┌─ TASK DATA

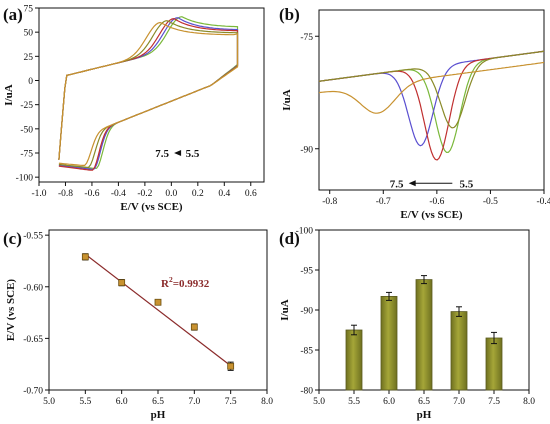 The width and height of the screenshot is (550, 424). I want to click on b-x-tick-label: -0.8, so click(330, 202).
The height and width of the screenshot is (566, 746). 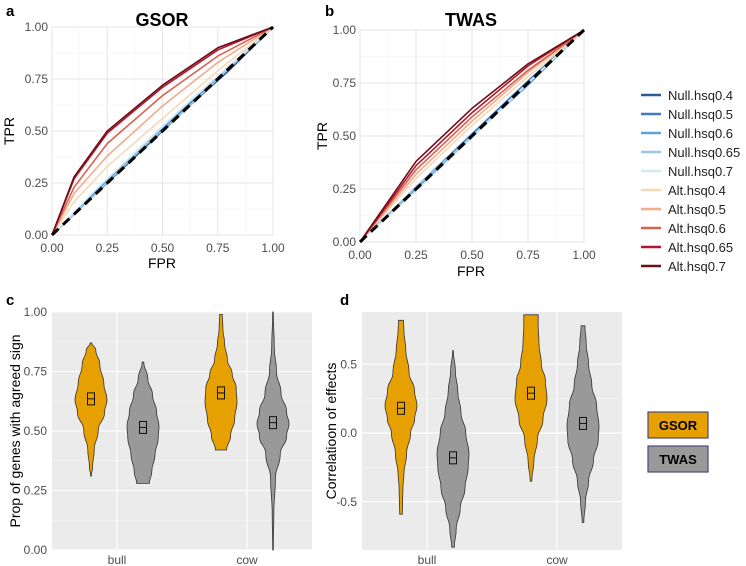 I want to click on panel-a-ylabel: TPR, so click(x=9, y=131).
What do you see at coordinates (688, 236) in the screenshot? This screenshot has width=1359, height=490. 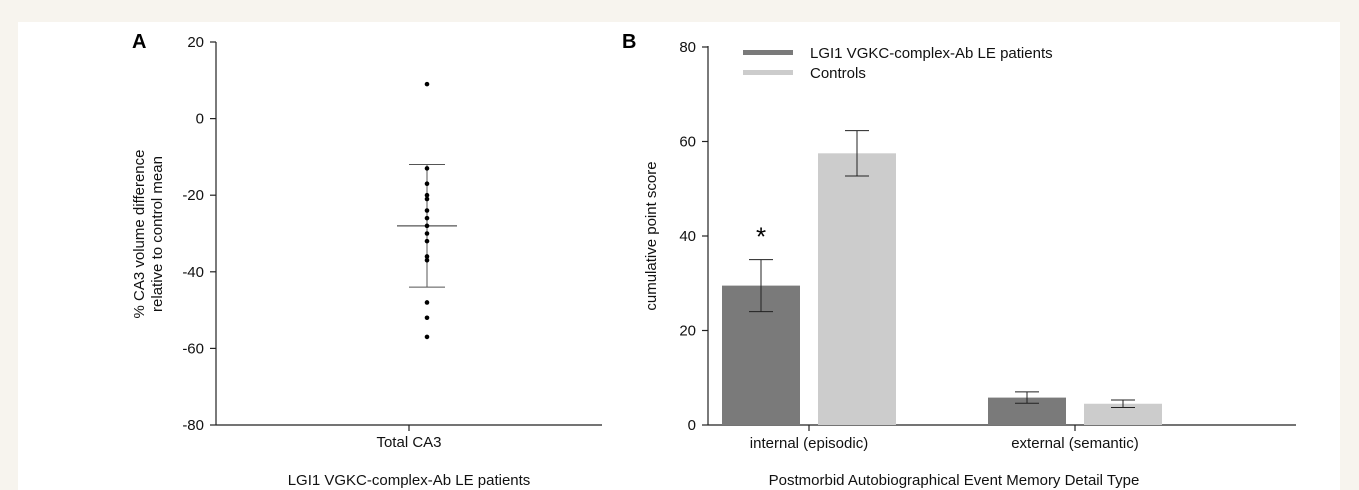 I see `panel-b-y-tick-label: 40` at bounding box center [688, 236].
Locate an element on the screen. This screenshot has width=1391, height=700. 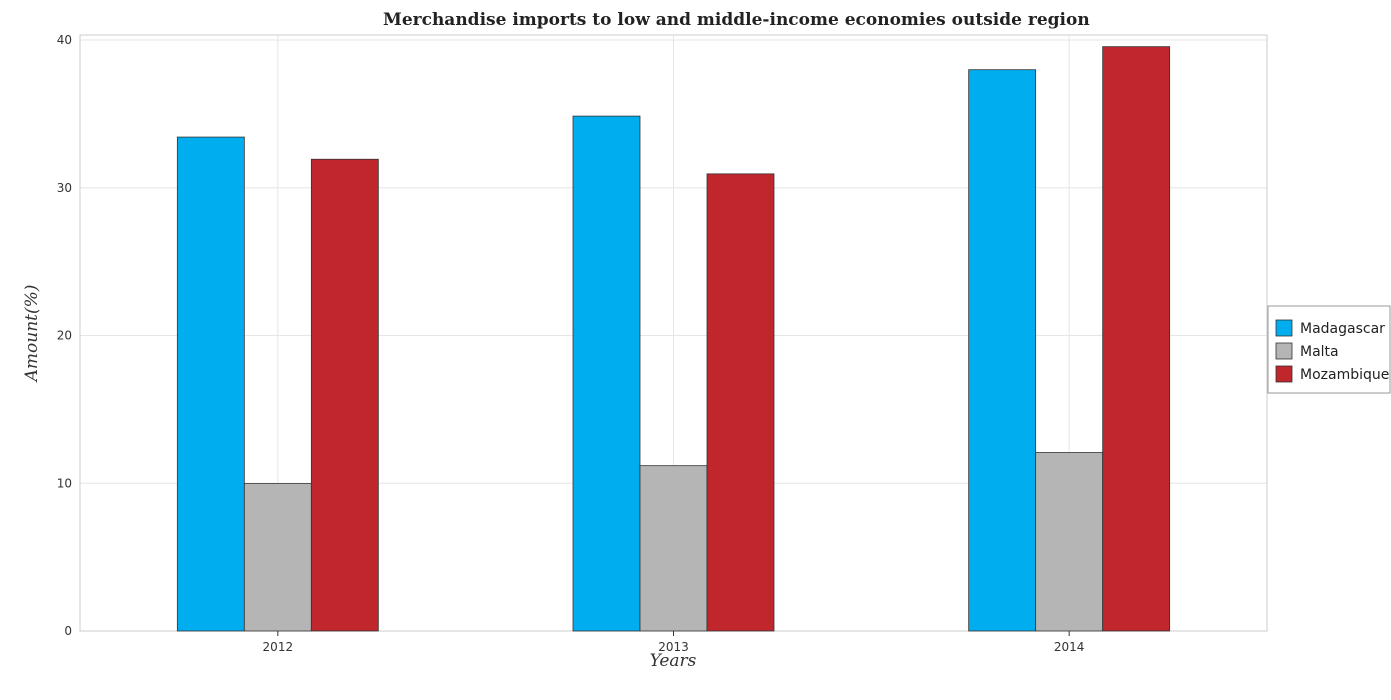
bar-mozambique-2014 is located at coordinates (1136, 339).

└─
┌─ TASK DATA

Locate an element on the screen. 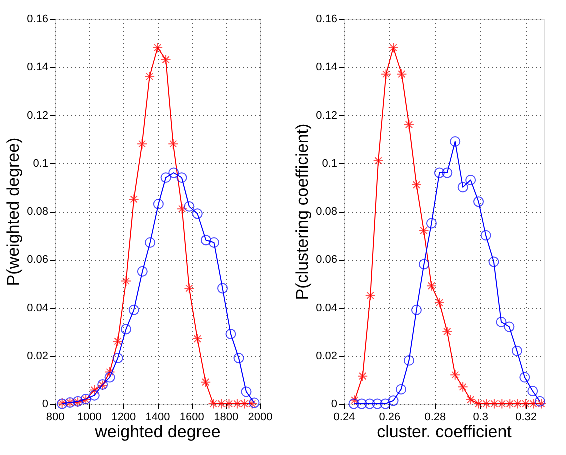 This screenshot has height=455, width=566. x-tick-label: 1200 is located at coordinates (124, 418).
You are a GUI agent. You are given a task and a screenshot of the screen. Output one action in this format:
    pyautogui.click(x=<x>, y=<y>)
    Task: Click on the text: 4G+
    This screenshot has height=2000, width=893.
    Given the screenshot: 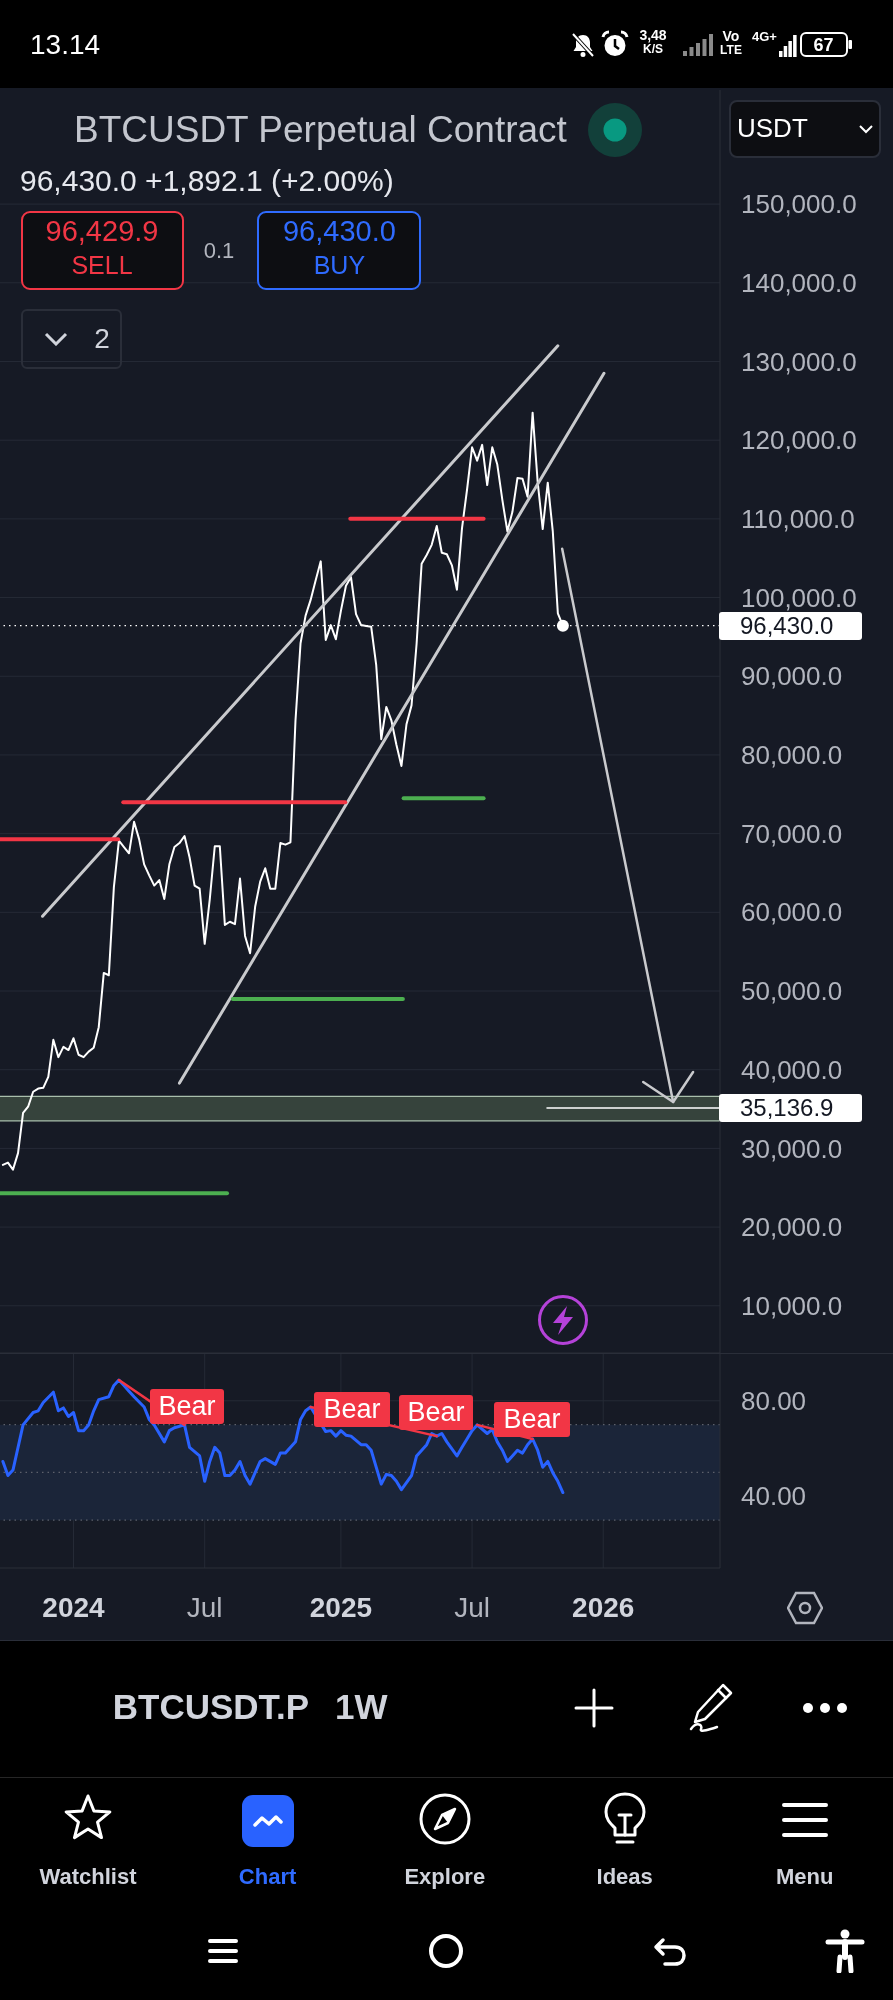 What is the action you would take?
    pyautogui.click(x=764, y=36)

└─
┌─ TASK DATA

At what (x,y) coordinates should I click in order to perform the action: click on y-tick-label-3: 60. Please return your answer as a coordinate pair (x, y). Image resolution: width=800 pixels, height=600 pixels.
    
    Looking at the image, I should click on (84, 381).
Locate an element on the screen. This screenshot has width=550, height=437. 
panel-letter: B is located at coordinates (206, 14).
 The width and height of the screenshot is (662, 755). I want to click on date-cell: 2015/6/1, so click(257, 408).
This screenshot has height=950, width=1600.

└─

▸ ACTIVITY
Could you return, unchanged, the lines of the listing from the line with "has width=550, height=437." through the line with "This screenshot has height=950, width=1600.", including both of those lines and nothing else?

▸ SOLUTION FOR THIS EXERCISE
Locate an element on the screen. This screenshot has width=550, height=437. 
panel-letter: B is located at coordinates (206, 14).
 The width and height of the screenshot is (662, 755). I want to click on date-cell: 2015/6/1, so click(257, 408).
This screenshot has height=950, width=1600.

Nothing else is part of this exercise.